#### Your objective:
Reproduce verbatim the lines from the line with "Select the resistor symbol in Bauteile" to the line with "coord(12,259)", inclusive.

#### Data listing:
>> Begin
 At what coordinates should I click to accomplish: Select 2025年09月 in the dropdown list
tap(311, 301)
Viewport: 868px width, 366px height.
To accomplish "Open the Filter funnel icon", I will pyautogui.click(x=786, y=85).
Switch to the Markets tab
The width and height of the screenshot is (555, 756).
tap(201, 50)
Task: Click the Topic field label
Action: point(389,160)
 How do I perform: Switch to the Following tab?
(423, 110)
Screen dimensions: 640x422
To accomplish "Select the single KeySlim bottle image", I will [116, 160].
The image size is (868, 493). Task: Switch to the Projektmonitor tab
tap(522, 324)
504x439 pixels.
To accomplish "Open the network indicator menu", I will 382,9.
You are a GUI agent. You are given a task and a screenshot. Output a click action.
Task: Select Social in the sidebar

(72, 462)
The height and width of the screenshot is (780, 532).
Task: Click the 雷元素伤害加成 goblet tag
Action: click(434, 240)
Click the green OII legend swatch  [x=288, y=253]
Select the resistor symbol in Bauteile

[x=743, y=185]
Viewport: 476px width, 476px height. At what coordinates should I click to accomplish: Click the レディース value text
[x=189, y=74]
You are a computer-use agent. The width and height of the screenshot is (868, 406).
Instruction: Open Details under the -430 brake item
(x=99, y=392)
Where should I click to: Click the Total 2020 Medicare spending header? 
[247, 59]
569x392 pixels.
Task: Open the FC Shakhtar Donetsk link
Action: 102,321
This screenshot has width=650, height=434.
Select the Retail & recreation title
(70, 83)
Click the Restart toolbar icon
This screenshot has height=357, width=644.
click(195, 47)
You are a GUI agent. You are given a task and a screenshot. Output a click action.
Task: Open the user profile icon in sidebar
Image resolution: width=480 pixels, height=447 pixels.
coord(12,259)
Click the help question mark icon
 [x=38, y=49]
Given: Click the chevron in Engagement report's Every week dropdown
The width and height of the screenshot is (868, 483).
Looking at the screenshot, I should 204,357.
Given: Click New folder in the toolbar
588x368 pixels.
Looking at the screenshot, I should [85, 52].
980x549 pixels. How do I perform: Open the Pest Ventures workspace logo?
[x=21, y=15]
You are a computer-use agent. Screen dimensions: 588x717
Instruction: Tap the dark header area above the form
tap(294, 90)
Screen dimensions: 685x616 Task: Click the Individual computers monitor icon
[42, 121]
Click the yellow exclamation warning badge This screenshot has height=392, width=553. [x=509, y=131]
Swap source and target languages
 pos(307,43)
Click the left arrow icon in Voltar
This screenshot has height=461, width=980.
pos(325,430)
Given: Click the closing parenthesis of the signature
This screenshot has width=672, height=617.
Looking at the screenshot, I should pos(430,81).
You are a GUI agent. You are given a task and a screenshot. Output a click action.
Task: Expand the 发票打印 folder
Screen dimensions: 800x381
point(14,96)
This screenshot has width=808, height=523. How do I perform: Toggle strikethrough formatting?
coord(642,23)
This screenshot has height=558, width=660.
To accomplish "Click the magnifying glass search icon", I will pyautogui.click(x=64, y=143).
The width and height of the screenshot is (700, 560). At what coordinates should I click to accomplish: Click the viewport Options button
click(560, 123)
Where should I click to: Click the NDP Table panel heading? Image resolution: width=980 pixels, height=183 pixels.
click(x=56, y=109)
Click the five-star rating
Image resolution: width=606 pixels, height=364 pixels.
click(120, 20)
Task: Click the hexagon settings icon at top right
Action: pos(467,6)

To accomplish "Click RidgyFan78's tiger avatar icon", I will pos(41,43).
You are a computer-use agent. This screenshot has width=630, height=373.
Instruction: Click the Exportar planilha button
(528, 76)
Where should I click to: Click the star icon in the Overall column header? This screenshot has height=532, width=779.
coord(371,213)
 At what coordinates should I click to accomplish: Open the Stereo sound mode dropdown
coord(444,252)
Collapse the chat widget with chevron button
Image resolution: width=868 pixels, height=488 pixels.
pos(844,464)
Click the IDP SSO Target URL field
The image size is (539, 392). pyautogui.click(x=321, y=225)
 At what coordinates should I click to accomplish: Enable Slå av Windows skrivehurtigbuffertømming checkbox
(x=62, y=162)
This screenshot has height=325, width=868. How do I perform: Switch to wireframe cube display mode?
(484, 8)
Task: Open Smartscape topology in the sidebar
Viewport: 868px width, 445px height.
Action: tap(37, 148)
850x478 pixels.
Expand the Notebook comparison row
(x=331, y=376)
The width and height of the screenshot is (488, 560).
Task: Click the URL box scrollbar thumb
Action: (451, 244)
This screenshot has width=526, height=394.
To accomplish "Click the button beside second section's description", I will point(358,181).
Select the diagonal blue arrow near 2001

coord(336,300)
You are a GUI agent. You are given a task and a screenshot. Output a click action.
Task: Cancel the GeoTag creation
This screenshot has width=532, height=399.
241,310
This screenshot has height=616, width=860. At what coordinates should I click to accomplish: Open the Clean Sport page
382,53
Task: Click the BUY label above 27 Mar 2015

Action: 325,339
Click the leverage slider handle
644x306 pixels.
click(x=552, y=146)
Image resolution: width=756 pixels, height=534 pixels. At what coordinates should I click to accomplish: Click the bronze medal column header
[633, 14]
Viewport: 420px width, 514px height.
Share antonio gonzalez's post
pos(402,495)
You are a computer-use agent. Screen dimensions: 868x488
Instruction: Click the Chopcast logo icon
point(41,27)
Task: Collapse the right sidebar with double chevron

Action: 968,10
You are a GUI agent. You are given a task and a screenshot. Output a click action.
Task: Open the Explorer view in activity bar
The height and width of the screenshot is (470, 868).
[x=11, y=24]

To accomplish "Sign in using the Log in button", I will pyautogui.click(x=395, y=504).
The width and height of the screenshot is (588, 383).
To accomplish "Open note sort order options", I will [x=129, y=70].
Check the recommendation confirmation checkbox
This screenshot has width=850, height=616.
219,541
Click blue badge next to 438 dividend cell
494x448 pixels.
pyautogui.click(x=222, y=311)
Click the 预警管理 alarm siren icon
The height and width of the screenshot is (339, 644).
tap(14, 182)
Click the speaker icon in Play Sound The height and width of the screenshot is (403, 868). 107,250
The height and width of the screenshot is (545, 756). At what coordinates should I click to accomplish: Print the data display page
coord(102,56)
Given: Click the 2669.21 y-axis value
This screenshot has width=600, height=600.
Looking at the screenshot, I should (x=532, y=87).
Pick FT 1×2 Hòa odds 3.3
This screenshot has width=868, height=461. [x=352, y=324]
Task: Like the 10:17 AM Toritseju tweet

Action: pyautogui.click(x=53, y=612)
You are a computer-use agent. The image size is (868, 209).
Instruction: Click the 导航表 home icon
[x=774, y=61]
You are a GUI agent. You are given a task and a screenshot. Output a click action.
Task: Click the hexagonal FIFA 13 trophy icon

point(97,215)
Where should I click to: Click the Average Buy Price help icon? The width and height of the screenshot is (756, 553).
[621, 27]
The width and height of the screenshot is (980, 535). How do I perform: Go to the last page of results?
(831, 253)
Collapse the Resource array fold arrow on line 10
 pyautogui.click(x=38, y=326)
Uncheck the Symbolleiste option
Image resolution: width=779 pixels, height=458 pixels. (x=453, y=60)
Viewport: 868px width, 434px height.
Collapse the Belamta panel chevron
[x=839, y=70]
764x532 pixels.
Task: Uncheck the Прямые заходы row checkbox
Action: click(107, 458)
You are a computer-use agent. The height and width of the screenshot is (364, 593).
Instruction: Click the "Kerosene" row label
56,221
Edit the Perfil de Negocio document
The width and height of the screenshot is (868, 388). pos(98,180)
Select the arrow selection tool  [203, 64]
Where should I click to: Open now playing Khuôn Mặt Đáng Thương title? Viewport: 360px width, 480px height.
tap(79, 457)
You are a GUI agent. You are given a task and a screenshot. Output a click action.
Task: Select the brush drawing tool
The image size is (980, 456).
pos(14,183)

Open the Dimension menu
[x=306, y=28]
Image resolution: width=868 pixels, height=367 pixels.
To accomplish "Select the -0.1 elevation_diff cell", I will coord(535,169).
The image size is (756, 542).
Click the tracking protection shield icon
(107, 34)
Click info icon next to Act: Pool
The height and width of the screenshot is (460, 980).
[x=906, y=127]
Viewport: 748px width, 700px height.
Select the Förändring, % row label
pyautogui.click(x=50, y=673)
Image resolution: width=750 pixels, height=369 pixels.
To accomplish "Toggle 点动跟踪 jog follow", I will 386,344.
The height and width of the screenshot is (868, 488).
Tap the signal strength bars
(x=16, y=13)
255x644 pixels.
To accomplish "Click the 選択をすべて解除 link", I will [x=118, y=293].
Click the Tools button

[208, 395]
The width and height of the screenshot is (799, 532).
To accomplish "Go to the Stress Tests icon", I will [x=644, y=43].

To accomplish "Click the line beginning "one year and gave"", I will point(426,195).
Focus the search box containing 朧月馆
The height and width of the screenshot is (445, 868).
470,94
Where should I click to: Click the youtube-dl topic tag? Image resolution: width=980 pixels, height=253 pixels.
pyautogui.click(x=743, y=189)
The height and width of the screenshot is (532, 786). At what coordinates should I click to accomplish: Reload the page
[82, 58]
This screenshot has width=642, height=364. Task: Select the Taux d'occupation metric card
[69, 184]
>> End
#### Exercise solution:
Select the resistor symbol in Bauteile

[x=743, y=185]
Viewport: 476px width, 476px height. At what coordinates should I click to accomplish: Click the レディース value text
[x=189, y=74]
You are a computer-use agent. The width and height of the screenshot is (868, 406).
Instruction: Open Details under the -430 brake item
(x=99, y=392)
Where should I click to: Click the Total 2020 Medicare spending header? 
[247, 59]
569x392 pixels.
Task: Open the FC Shakhtar Donetsk link
Action: 102,321
This screenshot has width=650, height=434.
Select the Retail & recreation title
(70, 83)
Click the Restart toolbar icon
This screenshot has height=357, width=644.
click(195, 47)
You are a GUI agent. You are given a task and a screenshot. Output a click action.
Task: Open the user profile icon in sidebar
Image resolution: width=480 pixels, height=447 pixels.
coord(12,259)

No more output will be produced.